I remember visiting the NYSE a number of times when the visitors' gallery was still open. You could toss a note to one of the traders on the floor. If I remember correctly, particular trades took place at particular stations. Parts of the floor were pretty quiet, but here and there clusters of traders, often centered around a specialist were frantic. In contrast, the bond trading annex was a mausoleum reflecting the relative lack of liquidity in corporate bonds.

It wouldn't be too hard to build a map of the trading floor, either based on the existing trading layout, or just making up a thematic layout. Then, you could track the ticker and have little avatars or SIMs clustering around areas of higher volume. You might even have some indicator for upticks against downticks. I suppose such a chart might even be useful if you had the stations reflect industry sectors, or perhaps market eigenvectors if you wanted to generalize.

As for the Wall Street Journal, it is changing, as judged by the online edition. It is still fairly useful, and its market coverage is still good, but it is accruing more and more lifestyle stuff and related fluff. The editorial section is almost hilariously, or perhaps pathetically, out of touch with reality. Do they even read their own paper? The FT is probably a better choice.

Yes, I think it is a good idea to be concerned with lame market floor stock photos. When an industry starts making a fetish its past, it deals poorly with the present and has lots its path to the future. Look at Detroit and its muscle car fetish. Look at all those fake home and farm pictures on food products. Watch Goodbye Lenin, and see if you get the same uncomfortable feeling.

I remember the 1960s when the back rooms were the problem. It started to take more than a day just to process the paperwork for all the trading. They actually cut exchange hours on high volume days. Then, the back rooms computerized. Now the exchange itself is computerized. I don't even know how much of the NYSE volume even comes to the floor. Like the TSA, the NYSE is more concerned with symbolism than with what it actually does.

Of course, I do miss the old brokerage houses that my dad used to hang out at. They had the tickers crawling across the wall, certain indices and high volume stocks clacked their updates electromagnetically and the news wires were purple ink crawls on inset projection screens. If you wanted a quote, you could wait for a trade, and hope you caught it as it slid by. Otherwise, you could ask one of the brokers who might ask one of the other brokers who was following that stock. There was usually a handful of regulars, mainly men, who sat watching the show, kibbutzing and kvetching as if they were at a ball game. When the first Quotron units came out, even I as a kid could sense that something was changing.

JP Morgan, they say, experienced the Civil War from the Wall Street end of a telegraph line. The technology changes, but don't let that confuse you. The game of the bulls and bears is not all that different than it was in the 17th century.

Posted by: Kaleberg | July 14, 2008 8:44 PM

You should definitely watch Goodbye Lenin if you haven't already. It's an excellent film.

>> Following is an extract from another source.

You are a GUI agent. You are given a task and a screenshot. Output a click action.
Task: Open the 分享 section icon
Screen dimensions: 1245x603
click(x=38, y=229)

With what operator do these eigenvectors go? (I have seen economists use eigenvector centrality before, though for an entirely different application.)

Posted by: Mason | July 15, 2008 2:33 AM

I used to hang around with a bunch of guys who used eigenvectors as a cheap way to extract a "meaningful" subspace. They'd typically compute or track a correlation matrix and extract its eigenvectors to try to group the correlations. For example, if you have a hyperspectral dataset (an image with a full spectrum for each pixel) you'd find a lot of cross wavelength correlation. If you took the eigenvectors of the correlation matrix you could discard the eigenvectors with the smallest eigenvalues and build a smaller subspace image with, supposedly, fewer values per pixel, but more meaning per value.

Sometimes it even worked.

In finance, you might correlate stock trades over a period of time and do a similar reduction. Again, it might provide more meaning.